Saving files
Nimi42 opened this issue · 2 comments
I tried to use the Horovod recipe. The std output works just fine but I can't
seem to save the model.
What do I have do I have to do to save the files to some output dir on the storage?
The job.json defines an output directory, but it stays empty even after a successful run.
"outputDirectories": [
{
"createNew": true,
"id": "MODEL",
"pathPrefix": "$AZ_BATCHAI_MOUNT_ROOT/external",
"pathSuffix": "Models",
"type": "custom"
}
],
I tried saving something to
'./MODEL/example.txt'
explicitly, but that also did not work.
What am I missing?
EDIT:
I checked the VM and the results are definitely there somewhere in /mnt/batch/tasks/workitems...

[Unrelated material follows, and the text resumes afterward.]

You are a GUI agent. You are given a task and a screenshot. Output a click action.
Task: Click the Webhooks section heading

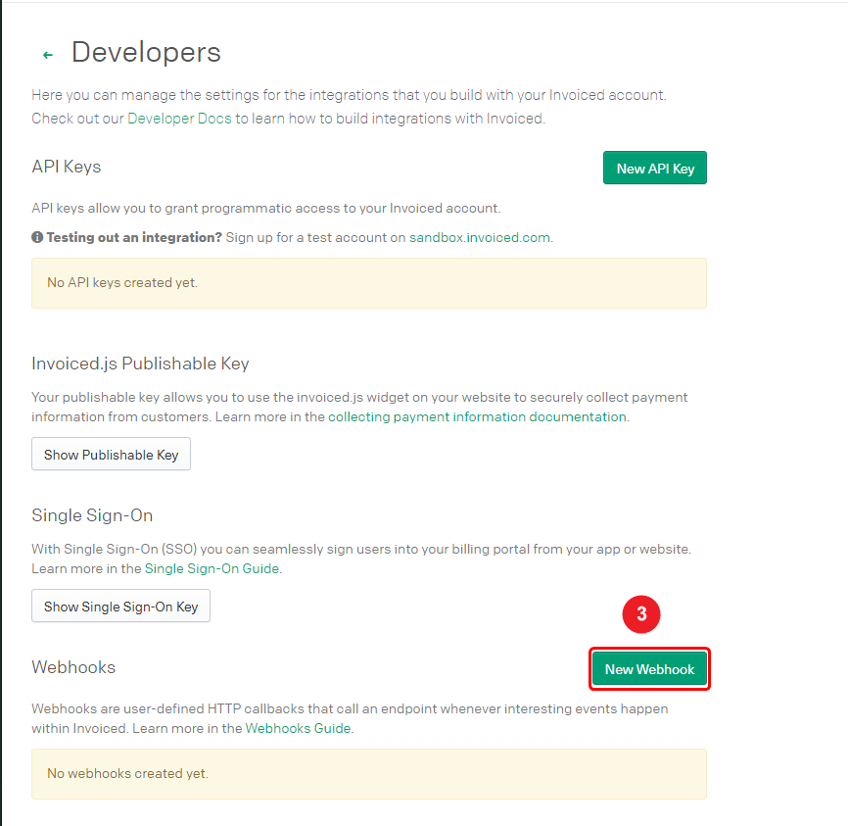73,667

I think. Should I save them by hand to $AZ_BATCHAI_MOUNT_ROOT or how do I get these
files into the storage?
- Until now I thought I have to start mpirun with the number of processes and servers that I
want to use. How come the mpirun from the job.json does not define any such things?
e.g.
"commandLine": "mpirun -mca btl_tcp_if_exclude docker0,lo --allow-run-as-root --hostfile $AZ_BATCHAI_MPI_HOST_FILE python $AZ_BATCHAI_INPUT_SCRIPTS/tensorflow_mnist.py"
Hi,
The output directory setting creates an unique job output directory in your fileshare storage, and you can use it in the job via environment variable $AZ_BATCHAI_OUTPUT_ (in your case, $AZ_BATCHAI_OUTPUT_MODEL)
Your training script will be responsible to save the model file to a specified destination. In the horovod recipe, we use the official horovod sample tensorflow_mnist.py, where checkpoint is saved to:
if hvd.rank() == 0:
callbacks.append(keras.callbacks.ModelCheckpoint('./checkpoint-{epoch}.h5'))
You have to modify the script to something like:
if hvd.rank() == 0:
callbacks.append(keras.callbacks.ModelCheckpoint(os.path.join(os.environ['AZ_BATCHAI_OUTPUT_MODEL'], 'checkpoint-{epoch}.h5')))
Then you should be able to see your model output in your share.
We use MPI host file instead of specifying the number of process
--hostfile $AZ_BATCHAI_MPI_HOST_FILE
The file is auto-generated by Batch AI in the format of:
host1 #proc max_slot
host2 #proc max_slot
...
Hi,
You got answer with reference to keras recipe? I mean how can I get model file as well as tensorboard log files using keras recipe?